Make your reply a word-for-word repeat of the records.

**Provided material:**
☆ ☆ ☆ ☆ ☆ ☆ ☆

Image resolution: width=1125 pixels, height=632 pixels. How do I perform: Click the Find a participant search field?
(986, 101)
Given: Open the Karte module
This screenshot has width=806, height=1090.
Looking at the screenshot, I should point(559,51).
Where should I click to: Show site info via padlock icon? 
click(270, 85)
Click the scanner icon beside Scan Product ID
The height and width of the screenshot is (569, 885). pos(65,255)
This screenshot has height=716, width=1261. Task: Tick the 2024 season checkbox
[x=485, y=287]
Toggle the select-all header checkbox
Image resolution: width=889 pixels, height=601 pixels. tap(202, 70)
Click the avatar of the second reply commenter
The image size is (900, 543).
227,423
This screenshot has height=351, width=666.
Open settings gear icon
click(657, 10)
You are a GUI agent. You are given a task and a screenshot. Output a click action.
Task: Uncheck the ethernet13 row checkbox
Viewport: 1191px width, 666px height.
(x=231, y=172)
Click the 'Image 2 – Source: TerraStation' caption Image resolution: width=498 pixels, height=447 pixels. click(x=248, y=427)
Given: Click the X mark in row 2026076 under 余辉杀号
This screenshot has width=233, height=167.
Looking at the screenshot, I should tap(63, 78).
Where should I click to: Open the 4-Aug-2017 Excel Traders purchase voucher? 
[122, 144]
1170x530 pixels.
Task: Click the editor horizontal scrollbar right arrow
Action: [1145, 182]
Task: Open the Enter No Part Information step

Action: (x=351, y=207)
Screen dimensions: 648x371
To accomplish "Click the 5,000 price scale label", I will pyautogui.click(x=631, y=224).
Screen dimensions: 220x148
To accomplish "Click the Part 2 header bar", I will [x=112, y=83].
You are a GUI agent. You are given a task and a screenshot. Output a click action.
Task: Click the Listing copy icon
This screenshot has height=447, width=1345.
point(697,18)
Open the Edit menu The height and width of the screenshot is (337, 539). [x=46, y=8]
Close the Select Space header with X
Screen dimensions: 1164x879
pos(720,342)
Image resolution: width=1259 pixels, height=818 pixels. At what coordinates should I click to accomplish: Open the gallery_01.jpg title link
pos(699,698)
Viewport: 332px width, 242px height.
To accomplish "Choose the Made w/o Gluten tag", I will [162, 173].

☆ ☆ ☆ ☆ ☆ ☆ ☆

**Exercise solution:**
Image resolution: width=1125 pixels, height=632 pixels. How do I perform: Click the Find a participant search field?
(986, 101)
Given: Open the Karte module
This screenshot has width=806, height=1090.
Looking at the screenshot, I should point(559,51).
Where should I click to: Show site info via padlock icon? 
click(270, 85)
Click the scanner icon beside Scan Product ID
The height and width of the screenshot is (569, 885). pos(65,255)
This screenshot has height=716, width=1261. Task: Tick the 2024 season checkbox
[x=485, y=287]
Toggle the select-all header checkbox
Image resolution: width=889 pixels, height=601 pixels. tap(202, 70)
Click the avatar of the second reply commenter
The image size is (900, 543).
227,423
This screenshot has height=351, width=666.
Open settings gear icon
click(657, 10)
You are a GUI agent. You are given a task and a screenshot. Output a click action.
Task: Uncheck the ethernet13 row checkbox
Viewport: 1191px width, 666px height.
(x=231, y=172)
Click the 'Image 2 – Source: TerraStation' caption Image resolution: width=498 pixels, height=447 pixels. click(x=248, y=427)
Given: Click the X mark in row 2026076 under 余辉杀号
This screenshot has width=233, height=167.
Looking at the screenshot, I should tap(63, 78).
Where should I click to: Open the 4-Aug-2017 Excel Traders purchase voucher? 
[122, 144]
1170x530 pixels.
Task: Click the editor horizontal scrollbar right arrow
Action: [1145, 182]
Task: Open the Enter No Part Information step

Action: (x=351, y=207)
Screen dimensions: 648x371
To accomplish "Click the 5,000 price scale label", I will pyautogui.click(x=631, y=224).
Screen dimensions: 220x148
To accomplish "Click the Part 2 header bar", I will [x=112, y=83].
You are a GUI agent. You are given a task and a screenshot. Output a click action.
Task: Click the Listing copy icon
This screenshot has height=447, width=1345.
point(697,18)
Open the Edit menu The height and width of the screenshot is (337, 539). [x=46, y=8]
Close the Select Space header with X
Screen dimensions: 1164x879
pos(720,342)
Image resolution: width=1259 pixels, height=818 pixels. At what coordinates should I click to accomplish: Open the gallery_01.jpg title link
pos(699,698)
Viewport: 332px width, 242px height.
To accomplish "Choose the Made w/o Gluten tag", I will [162, 173].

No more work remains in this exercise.